[Data extract Boundary: Start]
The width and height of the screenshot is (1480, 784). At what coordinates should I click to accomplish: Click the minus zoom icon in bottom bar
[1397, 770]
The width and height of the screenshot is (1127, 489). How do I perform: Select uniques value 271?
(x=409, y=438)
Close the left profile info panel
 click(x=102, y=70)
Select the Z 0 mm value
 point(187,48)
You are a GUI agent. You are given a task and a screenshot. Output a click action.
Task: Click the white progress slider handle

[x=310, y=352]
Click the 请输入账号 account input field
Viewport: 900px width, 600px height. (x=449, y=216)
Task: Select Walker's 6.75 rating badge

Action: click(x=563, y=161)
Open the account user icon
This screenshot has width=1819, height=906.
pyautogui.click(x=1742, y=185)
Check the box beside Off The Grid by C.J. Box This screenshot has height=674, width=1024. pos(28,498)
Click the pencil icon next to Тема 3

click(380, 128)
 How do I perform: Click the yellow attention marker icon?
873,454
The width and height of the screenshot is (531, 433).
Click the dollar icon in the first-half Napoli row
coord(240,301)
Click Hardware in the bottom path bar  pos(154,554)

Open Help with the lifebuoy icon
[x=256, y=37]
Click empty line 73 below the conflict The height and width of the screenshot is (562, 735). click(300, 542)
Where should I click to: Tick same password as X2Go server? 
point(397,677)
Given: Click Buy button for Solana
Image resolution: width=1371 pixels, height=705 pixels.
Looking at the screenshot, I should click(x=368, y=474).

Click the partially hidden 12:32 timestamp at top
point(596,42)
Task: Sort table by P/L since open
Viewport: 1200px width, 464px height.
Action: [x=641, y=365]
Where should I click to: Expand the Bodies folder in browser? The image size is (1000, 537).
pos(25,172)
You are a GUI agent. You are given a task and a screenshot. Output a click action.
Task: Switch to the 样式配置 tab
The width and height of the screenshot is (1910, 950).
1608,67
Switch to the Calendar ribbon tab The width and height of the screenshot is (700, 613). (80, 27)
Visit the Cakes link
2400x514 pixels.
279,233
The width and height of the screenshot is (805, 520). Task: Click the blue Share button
[Data extract Boundary: End]
▶ _Task details_
The data above should be reproduced in full and exactly.

▶ _Result of the exercise_
The width and height of the screenshot is (1480, 784). At what coordinates should I click to accomplish: Click the minus zoom icon in bottom bar
[1397, 770]
The width and height of the screenshot is (1127, 489). How do I perform: Select uniques value 271?
(x=409, y=438)
Close the left profile info panel
 click(x=102, y=70)
Select the Z 0 mm value
 point(187,48)
You are a GUI agent. You are given a task and a screenshot. Output a click action.
Task: Click the white progress slider handle

[x=310, y=352]
Click the 请输入账号 account input field
Viewport: 900px width, 600px height. (x=449, y=216)
Task: Select Walker's 6.75 rating badge

Action: click(x=563, y=161)
Open the account user icon
This screenshot has width=1819, height=906.
pyautogui.click(x=1742, y=185)
Check the box beside Off The Grid by C.J. Box This screenshot has height=674, width=1024. pos(28,498)
Click the pencil icon next to Тема 3

click(380, 128)
 How do I perform: Click the yellow attention marker icon?
873,454
The width and height of the screenshot is (531, 433).
Click the dollar icon in the first-half Napoli row
coord(240,301)
Click Hardware in the bottom path bar  pos(154,554)

Open Help with the lifebuoy icon
[x=256, y=37]
Click empty line 73 below the conflict The height and width of the screenshot is (562, 735). click(300, 542)
Where should I click to: Tick same password as X2Go server? 
point(397,677)
Given: Click Buy button for Solana
Image resolution: width=1371 pixels, height=705 pixels.
Looking at the screenshot, I should click(x=368, y=474).

Click the partially hidden 12:32 timestamp at top
point(596,42)
Task: Sort table by P/L since open
Viewport: 1200px width, 464px height.
Action: [x=641, y=365]
Where should I click to: Expand the Bodies folder in browser? The image size is (1000, 537).
pos(25,172)
You are a GUI agent. You are given a task and a screenshot. Output a click action.
Task: Switch to the 样式配置 tab
The width and height of the screenshot is (1910, 950).
1608,67
Switch to the Calendar ribbon tab The width and height of the screenshot is (700, 613). (80, 27)
Visit the Cakes link
2400x514 pixels.
279,233
The width and height of the screenshot is (805, 520). Task: Click the blue Share button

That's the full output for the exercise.